[Information shown Boundary: Start]

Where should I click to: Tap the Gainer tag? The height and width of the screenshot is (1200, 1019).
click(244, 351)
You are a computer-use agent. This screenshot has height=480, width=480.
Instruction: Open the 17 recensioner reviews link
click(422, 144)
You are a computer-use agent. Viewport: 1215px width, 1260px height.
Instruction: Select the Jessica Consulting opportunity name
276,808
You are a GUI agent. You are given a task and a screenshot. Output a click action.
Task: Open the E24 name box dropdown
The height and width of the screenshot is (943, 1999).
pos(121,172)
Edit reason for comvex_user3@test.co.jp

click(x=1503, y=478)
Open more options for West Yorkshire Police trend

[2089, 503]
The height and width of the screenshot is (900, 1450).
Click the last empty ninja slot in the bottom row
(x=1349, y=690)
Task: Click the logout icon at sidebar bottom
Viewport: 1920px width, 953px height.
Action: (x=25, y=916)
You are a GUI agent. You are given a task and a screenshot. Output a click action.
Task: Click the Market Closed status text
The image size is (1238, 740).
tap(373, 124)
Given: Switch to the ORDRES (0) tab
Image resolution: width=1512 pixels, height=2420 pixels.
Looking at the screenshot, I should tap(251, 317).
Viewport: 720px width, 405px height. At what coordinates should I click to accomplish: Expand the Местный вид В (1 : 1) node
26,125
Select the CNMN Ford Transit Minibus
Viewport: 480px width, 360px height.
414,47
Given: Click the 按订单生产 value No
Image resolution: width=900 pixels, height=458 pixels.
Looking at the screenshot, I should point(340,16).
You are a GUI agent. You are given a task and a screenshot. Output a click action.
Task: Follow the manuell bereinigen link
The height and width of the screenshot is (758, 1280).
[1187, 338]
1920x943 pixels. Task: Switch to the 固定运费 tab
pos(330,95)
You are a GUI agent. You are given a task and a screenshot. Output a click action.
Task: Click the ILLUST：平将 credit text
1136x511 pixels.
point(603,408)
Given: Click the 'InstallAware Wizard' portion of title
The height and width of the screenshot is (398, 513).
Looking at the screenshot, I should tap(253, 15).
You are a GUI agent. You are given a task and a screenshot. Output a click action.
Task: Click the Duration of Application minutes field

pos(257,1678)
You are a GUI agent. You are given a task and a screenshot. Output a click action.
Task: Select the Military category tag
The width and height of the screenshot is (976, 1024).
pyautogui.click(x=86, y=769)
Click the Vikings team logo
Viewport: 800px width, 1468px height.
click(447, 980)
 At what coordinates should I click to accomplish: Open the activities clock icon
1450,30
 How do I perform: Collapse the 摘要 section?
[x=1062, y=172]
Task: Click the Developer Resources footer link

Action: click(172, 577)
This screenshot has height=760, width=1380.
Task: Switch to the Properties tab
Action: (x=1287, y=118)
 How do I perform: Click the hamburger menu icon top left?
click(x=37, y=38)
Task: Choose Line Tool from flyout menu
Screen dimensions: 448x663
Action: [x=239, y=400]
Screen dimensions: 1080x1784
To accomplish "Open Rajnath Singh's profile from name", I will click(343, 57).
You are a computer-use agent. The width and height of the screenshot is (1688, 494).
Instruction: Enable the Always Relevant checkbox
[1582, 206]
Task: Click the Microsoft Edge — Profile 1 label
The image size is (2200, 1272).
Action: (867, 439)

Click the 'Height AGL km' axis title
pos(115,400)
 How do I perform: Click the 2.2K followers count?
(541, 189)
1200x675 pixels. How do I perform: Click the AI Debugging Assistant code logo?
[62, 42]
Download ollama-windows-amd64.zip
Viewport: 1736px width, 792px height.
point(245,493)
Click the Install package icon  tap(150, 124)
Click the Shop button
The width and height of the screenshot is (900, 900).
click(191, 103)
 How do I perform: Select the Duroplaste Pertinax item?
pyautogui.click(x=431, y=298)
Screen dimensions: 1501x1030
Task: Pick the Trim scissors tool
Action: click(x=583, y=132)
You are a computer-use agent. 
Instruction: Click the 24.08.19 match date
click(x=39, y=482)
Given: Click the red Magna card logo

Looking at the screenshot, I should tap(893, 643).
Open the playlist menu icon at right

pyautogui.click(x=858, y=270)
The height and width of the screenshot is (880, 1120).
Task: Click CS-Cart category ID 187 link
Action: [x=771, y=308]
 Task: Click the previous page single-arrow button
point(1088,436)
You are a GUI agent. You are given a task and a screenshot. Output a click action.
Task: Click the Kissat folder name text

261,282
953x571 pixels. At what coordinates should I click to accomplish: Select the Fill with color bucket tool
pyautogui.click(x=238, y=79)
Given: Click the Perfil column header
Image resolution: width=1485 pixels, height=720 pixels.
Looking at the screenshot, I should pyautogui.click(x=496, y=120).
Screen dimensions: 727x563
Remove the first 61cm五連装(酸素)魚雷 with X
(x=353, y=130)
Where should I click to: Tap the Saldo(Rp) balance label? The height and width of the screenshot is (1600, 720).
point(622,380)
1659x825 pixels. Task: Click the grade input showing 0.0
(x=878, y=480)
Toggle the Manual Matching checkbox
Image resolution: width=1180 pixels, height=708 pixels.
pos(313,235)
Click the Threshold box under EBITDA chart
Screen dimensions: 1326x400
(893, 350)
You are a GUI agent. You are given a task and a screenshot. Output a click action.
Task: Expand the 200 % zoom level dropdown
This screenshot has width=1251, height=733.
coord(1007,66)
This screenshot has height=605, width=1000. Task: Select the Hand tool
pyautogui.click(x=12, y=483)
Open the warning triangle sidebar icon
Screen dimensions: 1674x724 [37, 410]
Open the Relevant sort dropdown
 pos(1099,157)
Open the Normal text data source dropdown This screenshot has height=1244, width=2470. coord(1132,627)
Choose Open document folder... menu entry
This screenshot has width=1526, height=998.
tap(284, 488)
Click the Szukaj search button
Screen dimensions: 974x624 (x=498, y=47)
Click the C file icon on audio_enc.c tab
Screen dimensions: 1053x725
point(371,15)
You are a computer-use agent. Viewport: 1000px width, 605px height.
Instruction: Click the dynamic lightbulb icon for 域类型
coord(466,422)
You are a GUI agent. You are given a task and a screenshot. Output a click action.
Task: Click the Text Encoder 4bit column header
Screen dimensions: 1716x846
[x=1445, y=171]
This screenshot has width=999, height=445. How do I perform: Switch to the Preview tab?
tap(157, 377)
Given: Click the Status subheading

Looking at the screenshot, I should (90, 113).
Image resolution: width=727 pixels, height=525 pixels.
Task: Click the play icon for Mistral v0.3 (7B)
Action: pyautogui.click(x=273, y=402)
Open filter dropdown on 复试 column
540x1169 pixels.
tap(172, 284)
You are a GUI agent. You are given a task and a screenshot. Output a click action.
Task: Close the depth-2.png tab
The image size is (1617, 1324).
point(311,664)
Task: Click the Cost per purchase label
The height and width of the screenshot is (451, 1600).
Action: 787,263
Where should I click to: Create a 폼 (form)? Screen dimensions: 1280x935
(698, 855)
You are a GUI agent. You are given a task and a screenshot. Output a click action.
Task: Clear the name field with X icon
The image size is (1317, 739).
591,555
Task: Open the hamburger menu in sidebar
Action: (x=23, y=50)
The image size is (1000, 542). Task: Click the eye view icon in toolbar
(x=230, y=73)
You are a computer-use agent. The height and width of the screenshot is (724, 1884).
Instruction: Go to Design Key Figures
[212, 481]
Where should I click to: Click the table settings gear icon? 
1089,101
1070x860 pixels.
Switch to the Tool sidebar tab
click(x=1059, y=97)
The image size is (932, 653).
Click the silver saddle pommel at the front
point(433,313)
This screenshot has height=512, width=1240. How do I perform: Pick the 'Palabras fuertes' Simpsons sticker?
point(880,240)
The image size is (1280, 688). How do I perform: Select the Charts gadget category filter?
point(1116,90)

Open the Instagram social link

[Information shown Boundary: End]

Read through the entries and copy each line in which "from" appears.

Task: Choose Line Tool from flyout menu
To accomplish "Open Rajnath Singh's profile from name", I will click(343, 57).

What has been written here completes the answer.